EVIDENCE is mounting that parents who smoke should quit or stop smoking at home.

Children who breathe secondhand smoke are more likely to struggle with mental health problems, a new study has warned.

The findings, published in the Archives of Pediatrics and Adolescent Medicine add urgency for parents to quit.

But it remains unclear whether tobacco fumes actually take a toll on children's brains or if something else is involved, said researchers led by Mark Hamer of University College London.

"We know that exposure to secondhand smoke is associated with a lot of physical health problems in children, although the mental health side has not been explored," said Hamer.

Exposed

In the US, two of every three children between ages three and 11 are exposed to secondhand smoke.

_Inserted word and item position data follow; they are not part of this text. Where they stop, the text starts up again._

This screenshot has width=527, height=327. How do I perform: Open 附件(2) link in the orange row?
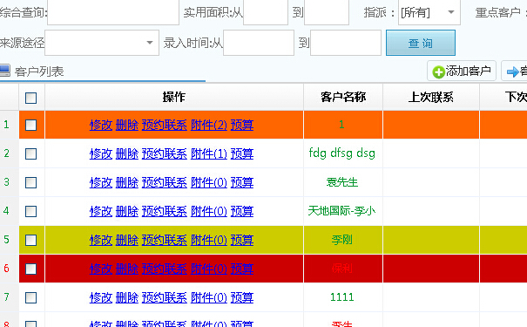pyautogui.click(x=209, y=126)
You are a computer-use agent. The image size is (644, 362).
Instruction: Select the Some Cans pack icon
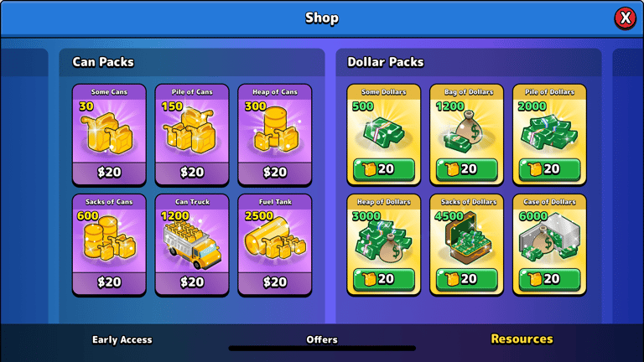pyautogui.click(x=107, y=133)
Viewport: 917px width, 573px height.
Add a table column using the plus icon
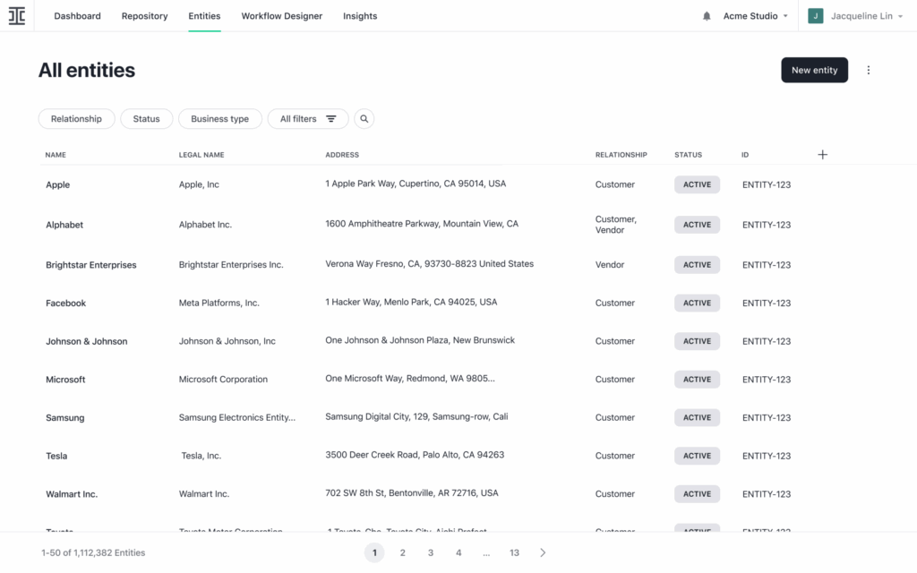point(822,154)
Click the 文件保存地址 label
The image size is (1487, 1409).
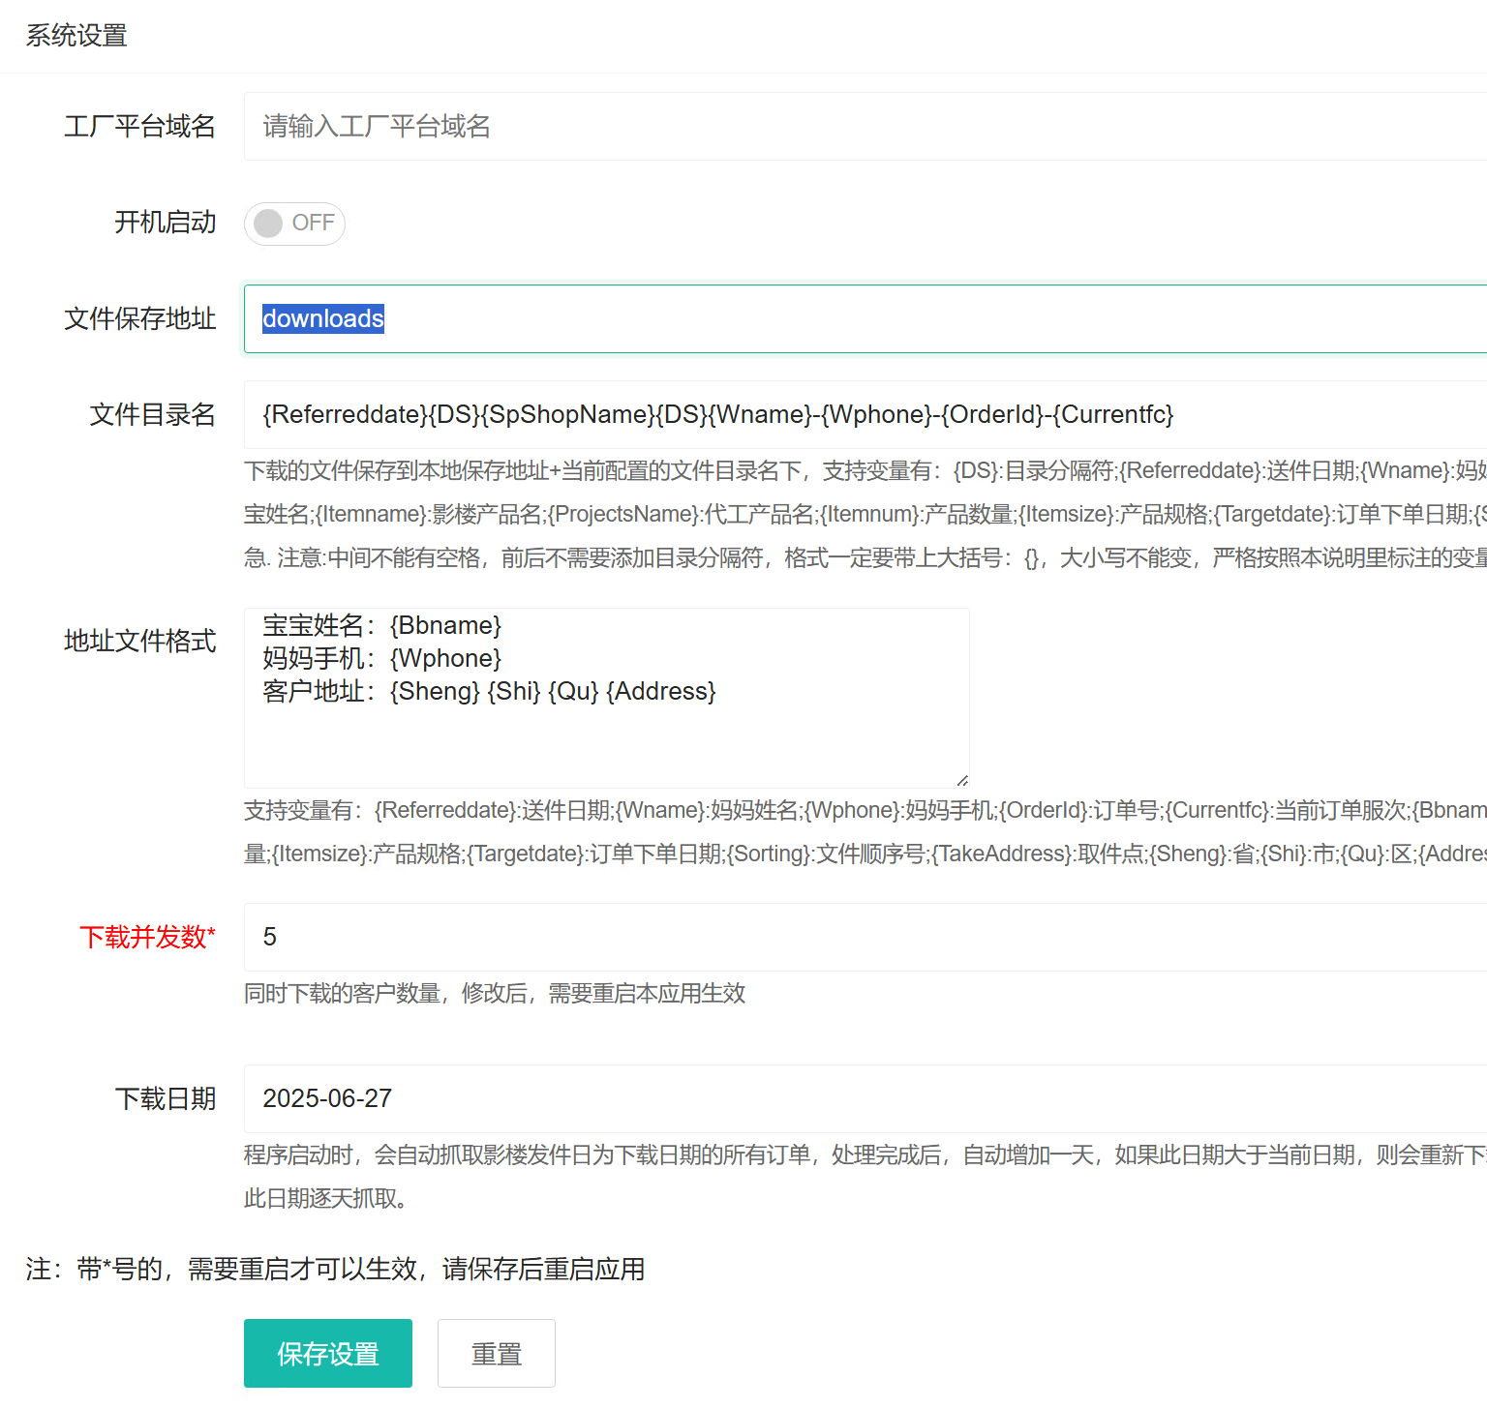coord(139,318)
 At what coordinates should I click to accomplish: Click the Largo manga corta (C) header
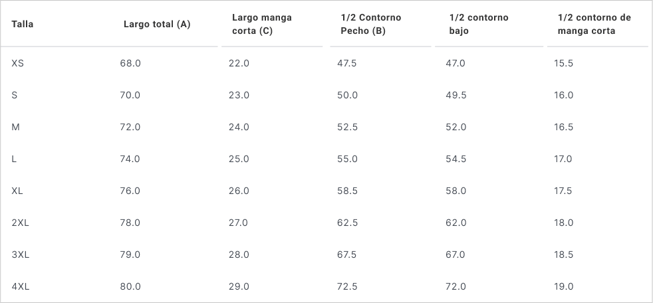coord(261,24)
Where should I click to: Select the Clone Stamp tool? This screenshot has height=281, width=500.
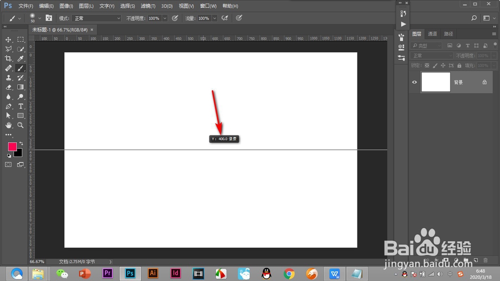[x=9, y=78]
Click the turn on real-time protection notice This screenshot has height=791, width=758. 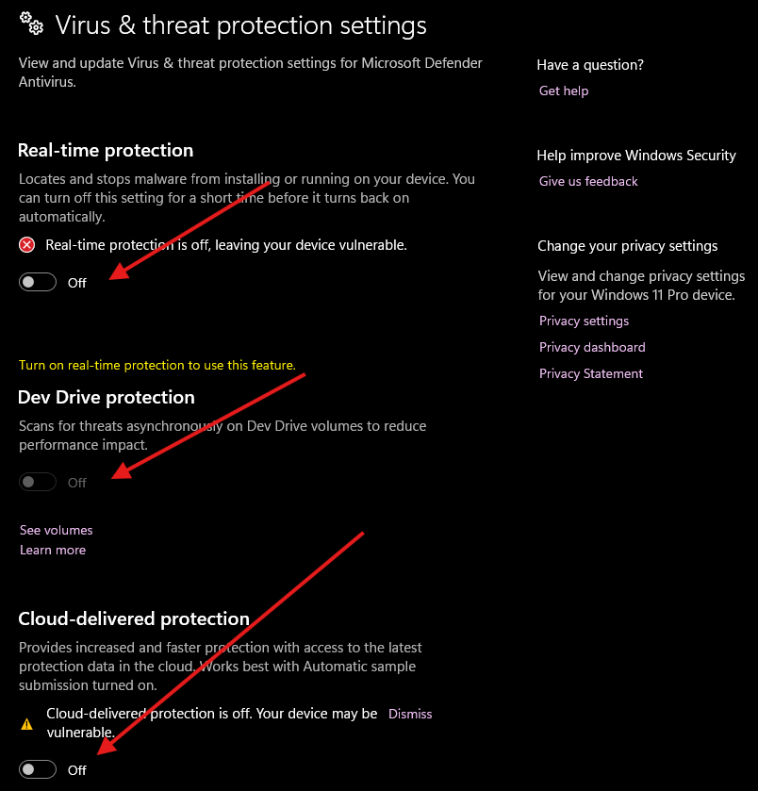(x=157, y=365)
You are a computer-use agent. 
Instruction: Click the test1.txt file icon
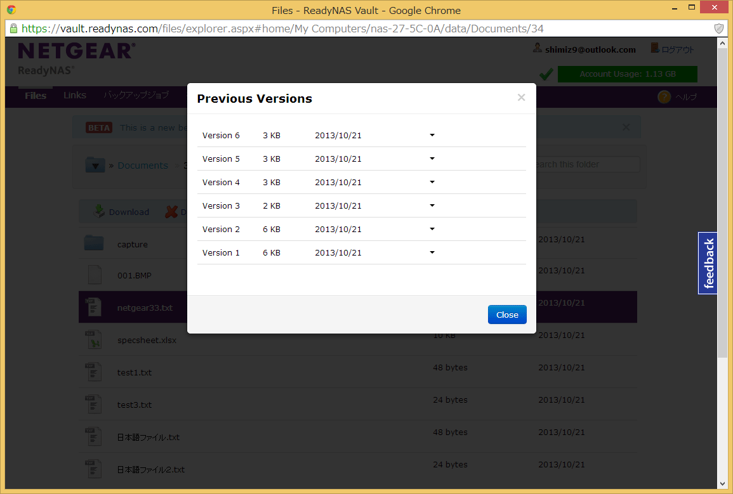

One in five children aged nine to 17 have been diagnosed with some kind of mental or addictive disorder.

Hamer and his colleagues studied 901 non-smoking British children from ages four to eight, measuring levels of a byproduct of cigarette fumes in the children's saliva.

The more secondhand smoke a child took in, the poorer their mental health.

Compared to the 101 children who breathed in the least smoke, the 361 with the most exposure showed the highest level of mental problems.

But Michael Weitzman, at New York University Medical Center, said the results strengthened evidence that secondhand smoke caused mental health problems in children.